[Stored records]
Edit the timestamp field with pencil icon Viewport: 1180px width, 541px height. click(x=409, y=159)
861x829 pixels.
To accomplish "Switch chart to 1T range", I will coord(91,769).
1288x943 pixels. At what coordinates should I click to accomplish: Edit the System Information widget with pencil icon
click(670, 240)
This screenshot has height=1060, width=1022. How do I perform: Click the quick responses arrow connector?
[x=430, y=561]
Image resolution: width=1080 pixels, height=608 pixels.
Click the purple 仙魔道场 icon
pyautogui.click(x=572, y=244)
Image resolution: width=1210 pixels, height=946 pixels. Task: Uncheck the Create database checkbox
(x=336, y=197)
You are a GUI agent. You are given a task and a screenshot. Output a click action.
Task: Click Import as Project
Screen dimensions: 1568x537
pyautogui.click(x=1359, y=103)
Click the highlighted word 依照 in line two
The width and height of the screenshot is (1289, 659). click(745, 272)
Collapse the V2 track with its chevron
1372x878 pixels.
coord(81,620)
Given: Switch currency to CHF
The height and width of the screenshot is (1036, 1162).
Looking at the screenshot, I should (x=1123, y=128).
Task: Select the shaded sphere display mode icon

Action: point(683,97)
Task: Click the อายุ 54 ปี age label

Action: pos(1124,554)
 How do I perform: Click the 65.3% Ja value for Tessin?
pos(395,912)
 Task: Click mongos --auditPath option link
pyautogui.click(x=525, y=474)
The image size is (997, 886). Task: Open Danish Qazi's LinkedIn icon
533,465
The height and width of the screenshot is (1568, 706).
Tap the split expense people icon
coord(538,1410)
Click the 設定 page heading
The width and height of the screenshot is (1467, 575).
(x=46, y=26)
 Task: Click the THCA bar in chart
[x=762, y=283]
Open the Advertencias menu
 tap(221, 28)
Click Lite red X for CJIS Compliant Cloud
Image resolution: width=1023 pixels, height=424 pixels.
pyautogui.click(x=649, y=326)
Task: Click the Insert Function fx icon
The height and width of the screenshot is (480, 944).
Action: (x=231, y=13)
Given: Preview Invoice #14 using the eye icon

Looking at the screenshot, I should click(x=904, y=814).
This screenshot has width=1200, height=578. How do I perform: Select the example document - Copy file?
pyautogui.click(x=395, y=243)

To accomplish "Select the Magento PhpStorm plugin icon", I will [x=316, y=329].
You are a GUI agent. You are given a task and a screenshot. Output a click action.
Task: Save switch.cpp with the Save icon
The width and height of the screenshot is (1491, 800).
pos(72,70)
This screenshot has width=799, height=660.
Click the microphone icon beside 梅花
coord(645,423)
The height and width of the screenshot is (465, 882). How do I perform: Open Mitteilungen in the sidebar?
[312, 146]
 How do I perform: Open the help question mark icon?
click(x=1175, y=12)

[What you have to do] Taking the entries above, print exactly the lines starting at the line with "Image resolution: width=1210" and ending at the line with "Task: Save switch.cpp with the Save icon", both included.

[Solution for this task]
Image resolution: width=1210 pixels, height=946 pixels. Task: Uncheck the Create database checkbox
(x=336, y=197)
You are a GUI agent. You are given a task and a screenshot. Output a click action.
Task: Click Import as Project
Screen dimensions: 1568x537
pyautogui.click(x=1359, y=103)
Click the highlighted word 依照 in line two
The width and height of the screenshot is (1289, 659). click(745, 272)
Collapse the V2 track with its chevron
1372x878 pixels.
coord(81,620)
Given: Switch currency to CHF
The height and width of the screenshot is (1036, 1162).
Looking at the screenshot, I should (x=1123, y=128).
Task: Select the shaded sphere display mode icon

Action: point(683,97)
Task: Click the อายุ 54 ปี age label

Action: pos(1124,554)
 How do I perform: Click the 65.3% Ja value for Tessin?
pos(395,912)
 Task: Click mongos --auditPath option link
pyautogui.click(x=525, y=474)
The image size is (997, 886). Task: Open Danish Qazi's LinkedIn icon
533,465
The height and width of the screenshot is (1568, 706).
Tap the split expense people icon
coord(538,1410)
Click the 設定 page heading
The width and height of the screenshot is (1467, 575).
(x=46, y=26)
 Task: Click the THCA bar in chart
[x=762, y=283]
Open the Advertencias menu
 tap(221, 28)
Click Lite red X for CJIS Compliant Cloud
Image resolution: width=1023 pixels, height=424 pixels.
pyautogui.click(x=649, y=326)
Task: Click the Insert Function fx icon
The height and width of the screenshot is (480, 944).
Action: (x=231, y=13)
Given: Preview Invoice #14 using the eye icon

Looking at the screenshot, I should click(x=904, y=814).
This screenshot has width=1200, height=578. How do I perform: Select the example document - Copy file?
pyautogui.click(x=395, y=243)

To accomplish "Select the Magento PhpStorm plugin icon", I will [x=316, y=329].
You are a GUI agent. You are given a task and a screenshot. Output a click action.
Task: Save switch.cpp with the Save icon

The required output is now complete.